» Stated goal: Rewrite these lines with "camera icon" swapped for "microphone icon" and everything else left unchanged.

· · · ·

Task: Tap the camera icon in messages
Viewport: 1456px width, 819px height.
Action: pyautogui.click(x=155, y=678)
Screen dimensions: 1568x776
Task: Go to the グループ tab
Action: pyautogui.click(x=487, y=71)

· · · ·

» Task answer:
Task: Tap the microphone icon in messages
Viewport: 1456px width, 819px height.
Action: pyautogui.click(x=155, y=678)
Screen dimensions: 1568x776
Task: Go to the グループ tab
Action: pyautogui.click(x=487, y=71)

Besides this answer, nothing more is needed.